— Your task —
Lines in the listing below that contain the string "Free" are to be found and copied.

— Information shown —
———

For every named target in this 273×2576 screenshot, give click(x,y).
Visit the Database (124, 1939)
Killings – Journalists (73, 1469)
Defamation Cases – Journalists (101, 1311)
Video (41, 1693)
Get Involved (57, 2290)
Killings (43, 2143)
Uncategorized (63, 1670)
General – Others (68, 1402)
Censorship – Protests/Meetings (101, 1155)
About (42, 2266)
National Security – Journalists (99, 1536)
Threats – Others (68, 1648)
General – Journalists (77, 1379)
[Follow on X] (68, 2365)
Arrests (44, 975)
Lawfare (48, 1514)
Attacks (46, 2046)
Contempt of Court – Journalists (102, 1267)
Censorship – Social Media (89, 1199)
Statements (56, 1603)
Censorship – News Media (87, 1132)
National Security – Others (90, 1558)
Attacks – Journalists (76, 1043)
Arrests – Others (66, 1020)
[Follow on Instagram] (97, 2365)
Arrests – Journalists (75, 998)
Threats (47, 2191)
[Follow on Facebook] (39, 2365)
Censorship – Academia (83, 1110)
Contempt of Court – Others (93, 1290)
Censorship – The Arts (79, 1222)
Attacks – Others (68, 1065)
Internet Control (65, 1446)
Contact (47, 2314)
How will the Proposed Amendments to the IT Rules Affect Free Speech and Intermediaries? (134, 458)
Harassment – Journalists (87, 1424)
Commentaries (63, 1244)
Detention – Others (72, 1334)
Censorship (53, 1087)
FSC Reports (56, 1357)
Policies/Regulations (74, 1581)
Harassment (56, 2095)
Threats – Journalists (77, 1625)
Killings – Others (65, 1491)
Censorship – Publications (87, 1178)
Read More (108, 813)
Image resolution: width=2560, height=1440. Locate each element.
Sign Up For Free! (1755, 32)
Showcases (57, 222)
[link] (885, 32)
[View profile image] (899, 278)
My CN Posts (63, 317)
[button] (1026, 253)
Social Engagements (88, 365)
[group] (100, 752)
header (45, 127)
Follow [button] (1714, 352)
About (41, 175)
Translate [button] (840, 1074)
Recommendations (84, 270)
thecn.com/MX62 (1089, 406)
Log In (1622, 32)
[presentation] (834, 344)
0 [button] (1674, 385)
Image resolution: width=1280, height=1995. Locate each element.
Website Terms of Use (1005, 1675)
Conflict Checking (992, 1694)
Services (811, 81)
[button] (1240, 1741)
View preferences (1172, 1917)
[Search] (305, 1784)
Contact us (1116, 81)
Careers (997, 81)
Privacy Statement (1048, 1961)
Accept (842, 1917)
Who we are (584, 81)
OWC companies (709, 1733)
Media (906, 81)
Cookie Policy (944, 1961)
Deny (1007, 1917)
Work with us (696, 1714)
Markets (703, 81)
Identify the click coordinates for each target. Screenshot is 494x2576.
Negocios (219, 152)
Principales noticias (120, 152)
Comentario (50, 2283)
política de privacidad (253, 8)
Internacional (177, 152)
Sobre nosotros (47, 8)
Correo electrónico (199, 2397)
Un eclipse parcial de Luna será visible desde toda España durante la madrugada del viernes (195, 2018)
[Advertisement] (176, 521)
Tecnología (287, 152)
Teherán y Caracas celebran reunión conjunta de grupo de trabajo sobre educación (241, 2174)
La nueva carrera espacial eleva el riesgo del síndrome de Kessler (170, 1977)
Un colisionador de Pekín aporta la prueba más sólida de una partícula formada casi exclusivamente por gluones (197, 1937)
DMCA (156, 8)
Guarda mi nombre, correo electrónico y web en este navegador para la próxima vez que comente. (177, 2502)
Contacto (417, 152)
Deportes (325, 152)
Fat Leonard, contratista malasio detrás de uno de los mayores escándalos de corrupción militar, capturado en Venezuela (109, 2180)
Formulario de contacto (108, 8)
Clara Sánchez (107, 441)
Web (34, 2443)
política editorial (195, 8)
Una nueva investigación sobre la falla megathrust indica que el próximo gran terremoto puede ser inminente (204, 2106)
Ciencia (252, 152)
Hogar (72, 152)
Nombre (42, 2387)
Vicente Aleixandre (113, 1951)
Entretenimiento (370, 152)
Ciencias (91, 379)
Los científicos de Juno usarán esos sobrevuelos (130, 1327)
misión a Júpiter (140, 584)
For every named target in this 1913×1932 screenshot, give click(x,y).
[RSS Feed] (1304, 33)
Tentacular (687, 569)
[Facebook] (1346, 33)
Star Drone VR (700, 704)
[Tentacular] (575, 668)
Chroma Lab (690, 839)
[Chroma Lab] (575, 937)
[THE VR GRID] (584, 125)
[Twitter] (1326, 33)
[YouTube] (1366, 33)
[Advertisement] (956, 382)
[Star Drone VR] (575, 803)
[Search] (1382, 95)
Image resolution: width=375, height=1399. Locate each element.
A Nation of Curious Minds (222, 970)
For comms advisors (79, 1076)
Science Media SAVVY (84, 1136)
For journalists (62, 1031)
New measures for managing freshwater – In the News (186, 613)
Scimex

———

— Answer to this problem —
How will the Proposed Amendments to the IT Rules Affect Free Speech and Intermediaries? (134, 458)
Sign Up For Free! (1755, 32)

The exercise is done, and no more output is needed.